A Californian man has pleaded guilty for his involvement in perpetrating BitClub Network, a cryptocurrency mining scheme estimated to have generated at least $722 million.

BitClub promoter charged with fraud

Joseph Frank Abel pleaded guilty for conspiracy in fraud, and for offering and selling unregistered securities through BitClub Network. The US Department of Justice (DoJ) also charged Abel for subscribing to a false tax return in 2017, allegedly failing to report $1 million worth of earned cryptocurrency. Along with Abel, four other of his accomplices were indicted for their roles in the BitClub Network.

BitClub Network is a fraudulent crypto mining scheme that solicited from investors, in exchange for shares in purported cryptocurrency mining pools. Investors were promised rewards for recruiting new members to the network. The Ponzi scheme was in effect for 5 years, from April 2014 to December 2019 before being shut down. It generated at least $722 million and was advertised digitally by Abel, who was a big-shot promoter for the fraudulent crypto mining network.
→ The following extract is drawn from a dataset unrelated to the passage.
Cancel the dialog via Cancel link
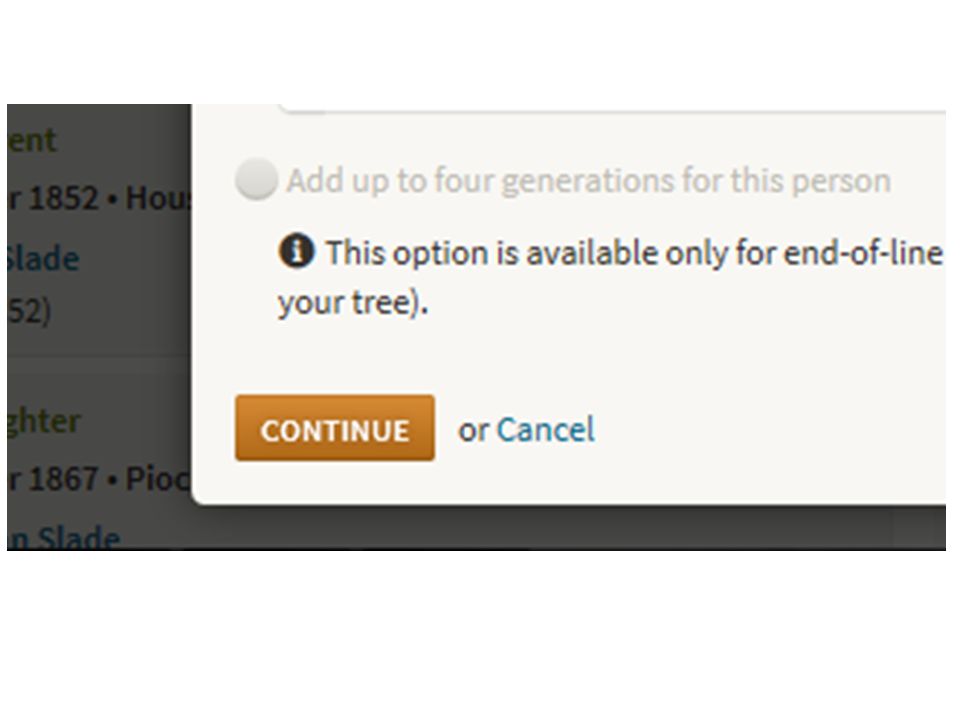This screenshot has height=720, width=960. 545,430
Based in the US, BitClub Network membership was also marketed throughout Asia, Africa, and Europe.

Through a video conference with the US District Judge Claire C. Cecchi, Abel confessed to soliciting investors and taking their money in exchange for promised shares in BitClub’s crypto mining pools. According to an Internal Revenue Service (IRS) announcement released yesterday, Abel also advised other American investors to use a virtual private network (VPN) to conceal their US-based IP addresses, in an effort to prevent detection from US law enforcement.

The former BitClub promoter is now awaiting his sentencing, set for January 2021. Abel has been fined $250,000 by US regulators and now faces up to five years in prison. As for the tax evasion charge, the fraud count stipulates a maximum penalty of three years of imprisonment and a fine of $100,000.
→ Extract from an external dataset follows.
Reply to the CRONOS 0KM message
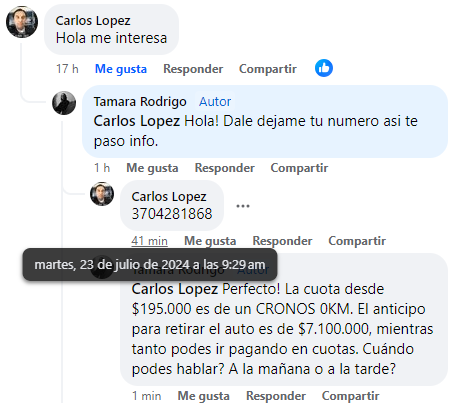470x403 pixels. pyautogui.click(x=276, y=396)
Ponzi schemes generate billions

Similar cryptocurrency Ponzi schemes that have also been condemned by the DoJ as fraudulent investment scams have generated billions in before being shut down. Some of the biggest crypto schemes include OneCoin and BitConnect, which have respectively generated $4 billion and $2.6 billion through money laundering and bank fraud.

Recently, the US Department of Justice sought to reclaim approximately $400 million dollars in a forfeiture money judgment submitted on Monday. Mark Scott, the former attorney for OneCoin founder Ruja Ignatova, was found guilty of money laundering and bank fraud in the multi-billion dollar Ponzi scheme. Currently, law enforcement is asking the US District Court of New York judge to freeze Scott’s assets to recuperate some of the laundered funds. The former lawyer faces disbarment as well.